私は『とめはねっ!』に出てくる鈴里高校書道部唯一の男子部員、帰国子女です。
第14巻(最終巻)は平成27年5月29日発売!

『法学セミナー8月号』 日本評論社。


おおむね穏当な解説(以下「解説」という。)だと思われました。

そこで、あらためて自分の答案も思いをめぐらしてみると・・・


【憲法】

訴訟選択は、4号請求で、村長に、寺に対する不当利得返還又は損害賠償の請求をすることを求めることを適当としています。

じぶんは、村長に、村長個人に対する損害賠償の請求をすることを求める請求も書きました。村長個人の資力により実効性は左右されますが、請求の原始的併合により、訴訟物をたくさん立てておくことはありえます。

規範は、目的効果基準でも空知太でもレーモン・テストでもいいようです。

空知太の場合、開拓民たちが心の拠り所としていたのに対し、A寺はほんらい純然たる宗教的施設であるという解説は参考になります。

解説は、去年までより適切な出題と考えています。

憲法は、自分の中では書けた科目と改めて思えました。


【行政法】

設問1では、直近下級審ではなく、ローで必ず扱ったであろう重要判例の問題意識からの出題を適切としています。

処分性は否定し、計画無効確認の実質的当事者訴訟へ導くのがよいようです。

同判例は、出たばかりのころ、防衛省近くの学校の面接で話題となりました。面接官の1人は、直後に刑訴の旧司試験委員になり、もう1人は分かりません。

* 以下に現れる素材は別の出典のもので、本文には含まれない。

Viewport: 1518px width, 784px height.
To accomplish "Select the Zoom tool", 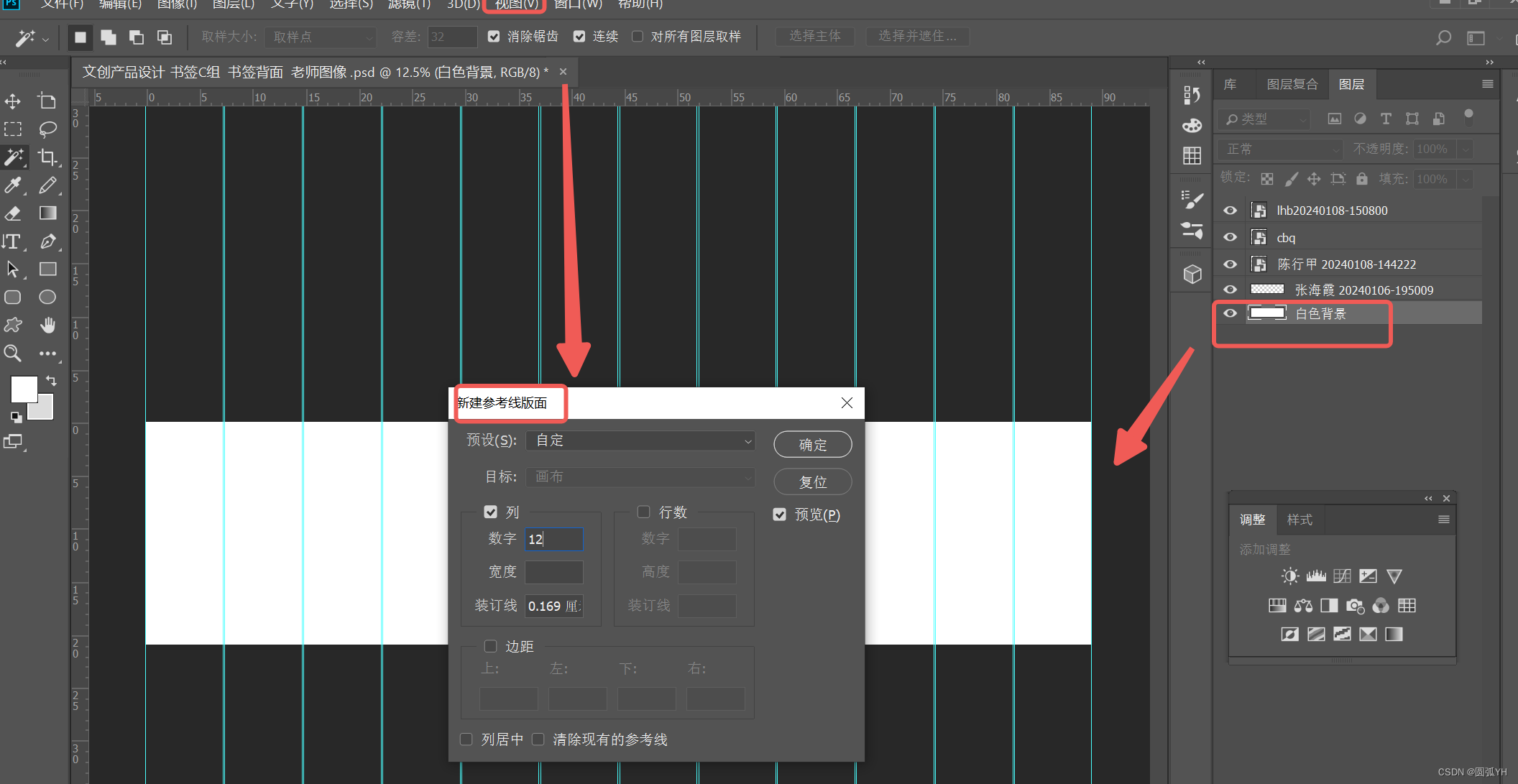I will [x=13, y=353].
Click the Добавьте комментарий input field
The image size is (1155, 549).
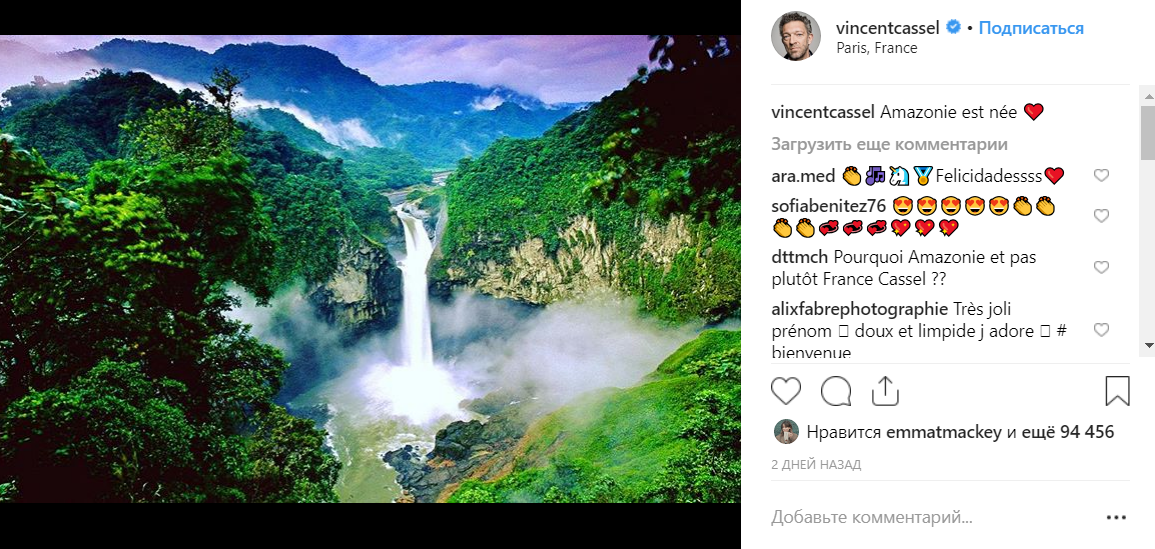click(x=900, y=518)
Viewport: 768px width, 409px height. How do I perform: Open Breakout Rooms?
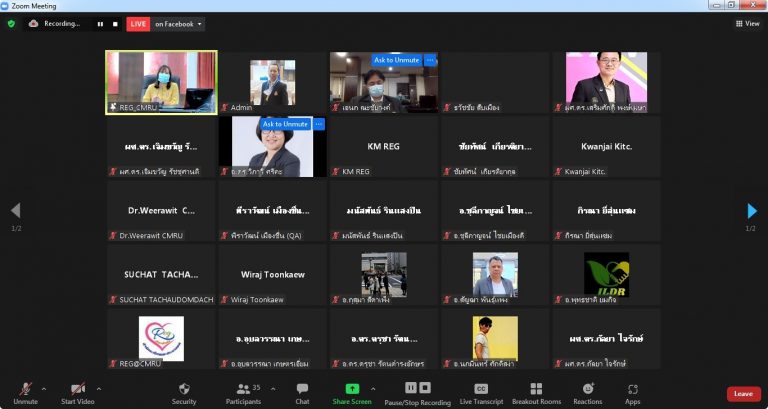536,392
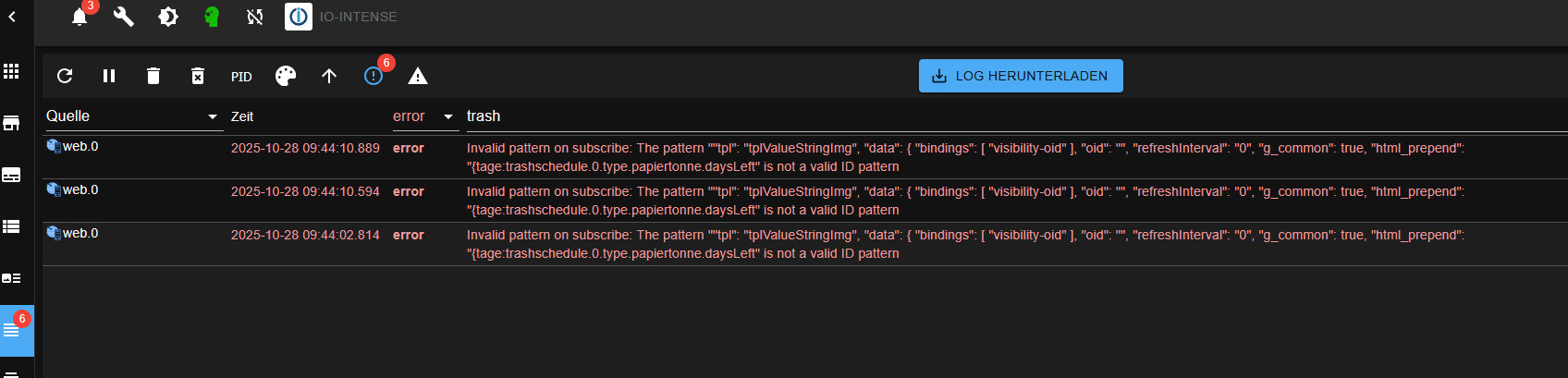Open the Quelle source dropdown
This screenshot has width=1568, height=378.
(134, 116)
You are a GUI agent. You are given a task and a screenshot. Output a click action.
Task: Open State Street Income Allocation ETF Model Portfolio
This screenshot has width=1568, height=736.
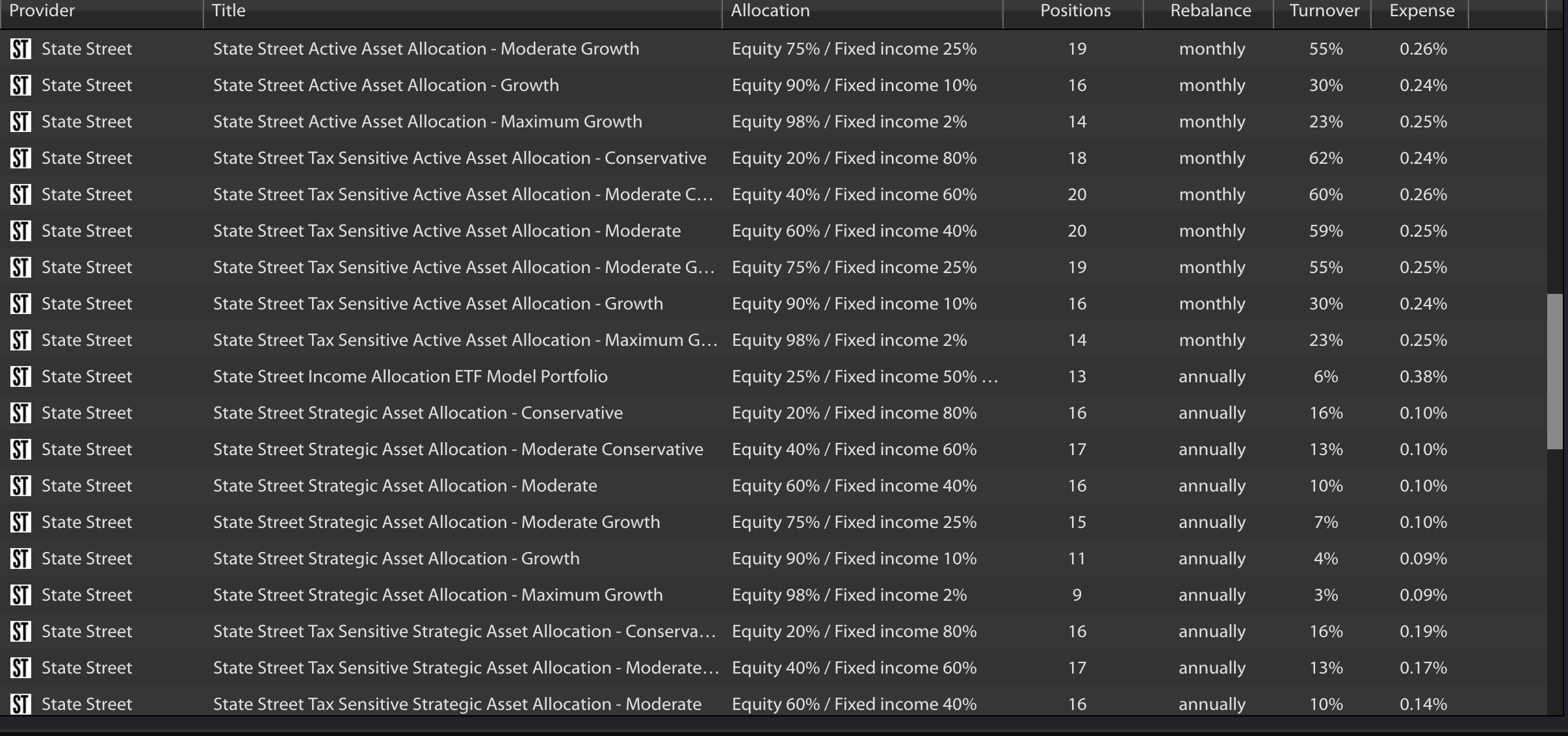[x=410, y=376]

いま面接時の音源を聞き返しても、大した話はしていません。

「志望動機は、ステイツメントに書いてあるとおり・・・」と前置きして語ったのは、ステメン事前検討を面接官に強要する不適切な発言だ、とあとで音源を聞いた人にいわれました。

設問2は、裁量の有無、広狭。書けたと思います。

設問3は、結論はどっちでもいいだろう、それなら救済を認める方へと考え、損失補償を肯定しました。

しかし、あっさり否定したほうがよかったようです。

本番心理で冷静な判断を失ってしまいました。


【刑法】

業横2つを文書偽造をかすがいに科刑上一罪・牽連犯処理しています。解説さすがです。

詐欺は認めたほうがよかった。少なくとも触れたほうがよかった。

乙は、業横の共同正犯にしています。65条が問題となります。教唆にすると、盗品等罪が出てきます。

刑法は、詐欺落とし以外は、書けたと思います。

解説は、分量についても、甲乙2人でも、成立する犯罪が多くなると罪数処理がむずかしくなることを指摘しています。


【刑訴法】

自分の答案については、あるべき答案例の1つのパターンを示せたと思っています。

解説を読んで、あらためてそう思えました。


【商法】

石山卓磨『事例演習 会社法』2012・7、法学書院

H24も含め、新司過去問の解答例が載っています。